Dobashi hasn't seen it yet. Kantarou has the only other advance copy in his trembling hands. He'd stopped reading after the first few pages: had seen red, really. A haze of rage had settled over his vision after some trite line about how the rich taste of chestnuts had uplifted the so-called _author_ from his deep depression, etcetera, etcetera.

It is all a rip-off. An awful, _artless_ , undignified and _sacrilegious_  act of theft. The so-called book is about the so-called author's personal _journey of recovery_ from a terrible sickness through the sampling the best desserts to be found in the Tokyo metropolitan area. The author has framed himself as the _Knight of Sweets_. Every chapter bears an uncanny similarity to one of Kantarou's blog posts, though the wording has been cleverly changed so that it was unlikely to have tripped any plagiarism checkers right out the gate. How _dare_ they; how _dare_ -

' _Buchou_ ,' Kantarou hears Dobashi say, her voice faint. It snaps him out of it, and he watches her carefully. What is she going to do?

Dobashi looks upset. The fact that it is visible for Miyake-san to see is the interesting part: she is normally so good at suppressing her feelings. Kantarou sees anger and then confusion and then something else flash over her face, and for a moment he wonders if she is going to say anything. Defend him, or reveal the truth, or...

She looks at him. Kantarou forces his expression flat, but he blinks at her slowly. Once. Twice. _Let me handle this._ (How is he going to handle this? What is he going to do? _It is his blog_ , damn it-)

'Nothing,' Dobashi shakes her head, turning back to Miyake-san. 'Do you want me to start putting together materials for an online campaign?'

Miyake-san gestures roughly in Kantarou's direction. 'No, we've got to start from the basics, get together a campaign. I'm giving this to the Oh-Great-Elite one over there; gotta keep him on his toes...'

* * *

Kantarou takes the copy home. He sits it on his dining room table and looks at it.

It stares back at him. The title, _My Sweet Kingdom_ , printed in the advance copy's bland proofreading type, makes Kantarou want to scream. He tries to restrain himself: he needs to come up with a plan, not lose his cool and/or his mind. But the _thing_ just _sits_ there, and for some reason Kantarou can't tell himself that he should let it go, or come up with some better idea to expose this book for what it is, or-

He rips it to pieces. Page by page, Kantarou _destroys_ the thing; defaces it and tosses the wrecked sheets into his wastepaper bin and then, only after his hands are red and the travesty unmade, does he feel like he can breathe again.

'It's _my_ blog,' Kantarou says; no one's there to listen.

His phone beeps on a notification. Kantarou whips it out of his pocket: it's a comment on his latest post.

_Are you okay, Sweets Knight?_

Kantarou does not feel _okay_. What does he do? He could write a rebuttal on his blog, but why would his persona even know that this book is due to be published at all? A quick Internet search reveals that there is no news about it - of course there isn't, that's _his_ job to generate that sort of PR. Kantarou bites his fingernails. What _can_ he do? He could submit an anonymous letter - no, no, that wouldn't work either: Miyake-san would know that it was one of his own who wrote it, or - worse - that one of his own had _leaked_ the copy. That would result in a fate worse than death; Kantarou shudders to think of what the department head might do to one or _all_ of them.

No, no, no. This is a dead end. There are only two options: tell Miyake-san the truth and stop this madness _now_ , or watch the abomination get published and write a likely useless rebuttal afterwards.

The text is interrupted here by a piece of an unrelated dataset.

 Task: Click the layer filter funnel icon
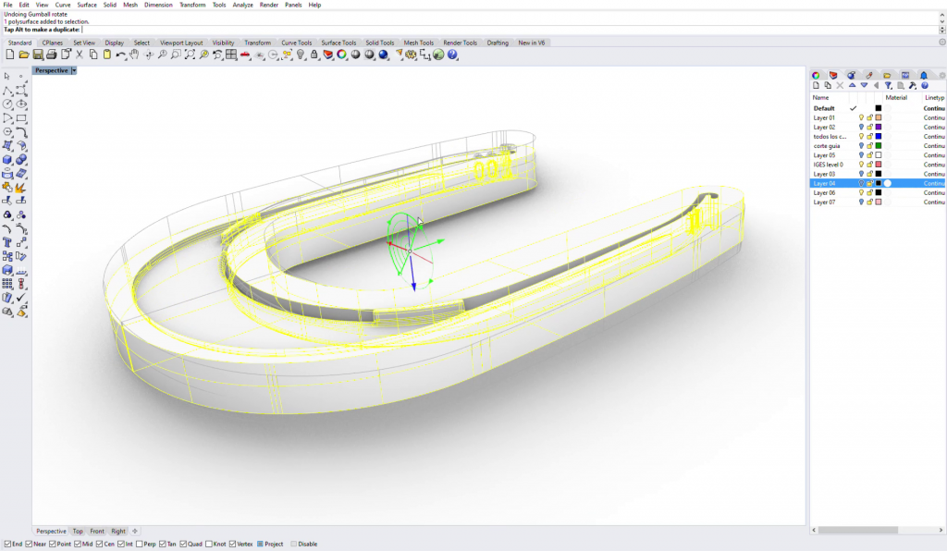(x=888, y=85)
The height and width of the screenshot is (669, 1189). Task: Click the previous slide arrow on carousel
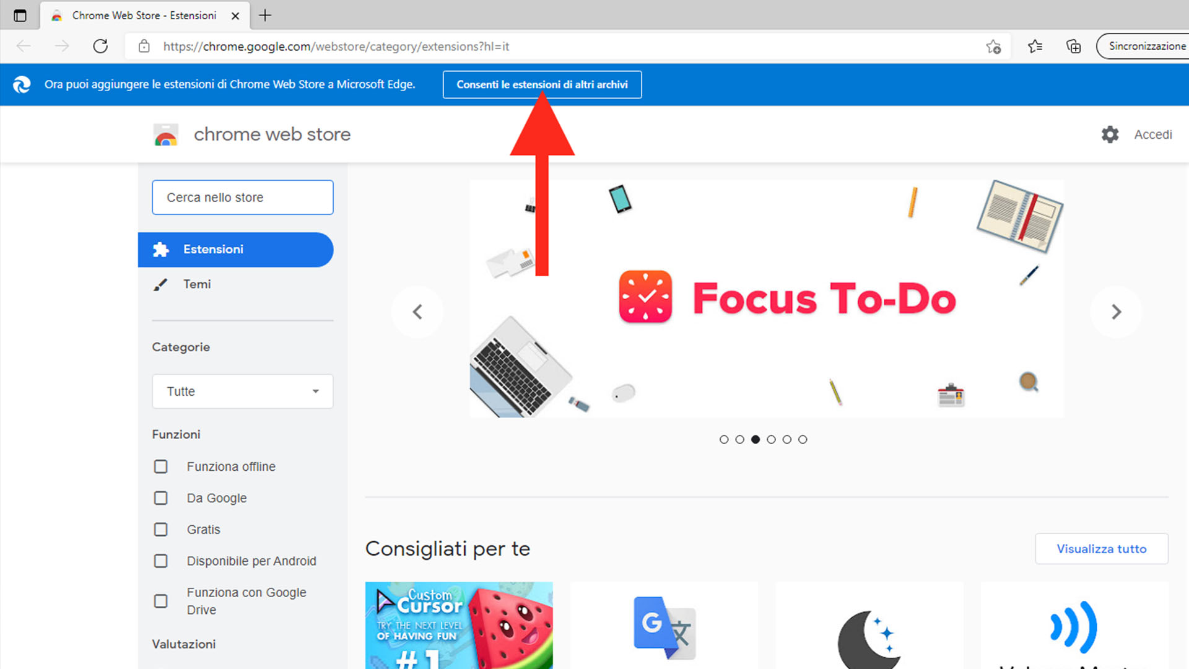pyautogui.click(x=417, y=311)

Kantarou puts his head into his hands and moans.

* * *

Sleep doesn't come easy. Kantarou tosses and turns and gets tangled up in his sheets and stares at the ceiling and counts sheep, but nothing helps.

The clock on his nightstand reads a grim 01:24. Kantarou has work, the _worst possible kind of work_ , tomorrow. He sighs and gets up to get dressed. Maybe a walk will help.

Kantarou ends up wandering the streets of his neighbourhood in a half-daze. It's a chilly October evening, and every street he crosses puts him in a wind tunnel that whips cold air against him. Tokyo late on a working night is an odd place. The city never really ever goes to bed: there is still the occasional drunk or NEET stumbling around, late-night service workers moving about, young people and old people and people with too much on their minds.

Another wind tunnel, and Kantarou curses the fact that he'd only put on a thin coat. He's a twenty minute walk from his apartment now, and in dire need of some warming up. He spots a sign for a small bar or izakaya just ahead that is still open, a midnight diner of some sort. Kantarou hurries towards it. He lets himself in through the rickety wooden doors, shivering slightly and grateful for the warmth once inside.

'Welcome,' greets the master from the bar as Kantarou enters.

For such a small outfit, this place has quite a few people in it. Kantarou awkwardly bobs a few perfunctory bows at the patrons ringing the bar: they all have the look of regulars. It's a mixed crowd and a far cry from the patrons of the fancy sweet shops he's used to: a few okama past their prime, a salaryman or two like himself, some office ladies, a few lowlife looking types. Kantarou eels his way into the far corner.

The master does not bother him for an order, but Kantarou looks around for a menu out of habit. There isn't really one. 'Do you have something warm?' he asks, rubbing his hands together.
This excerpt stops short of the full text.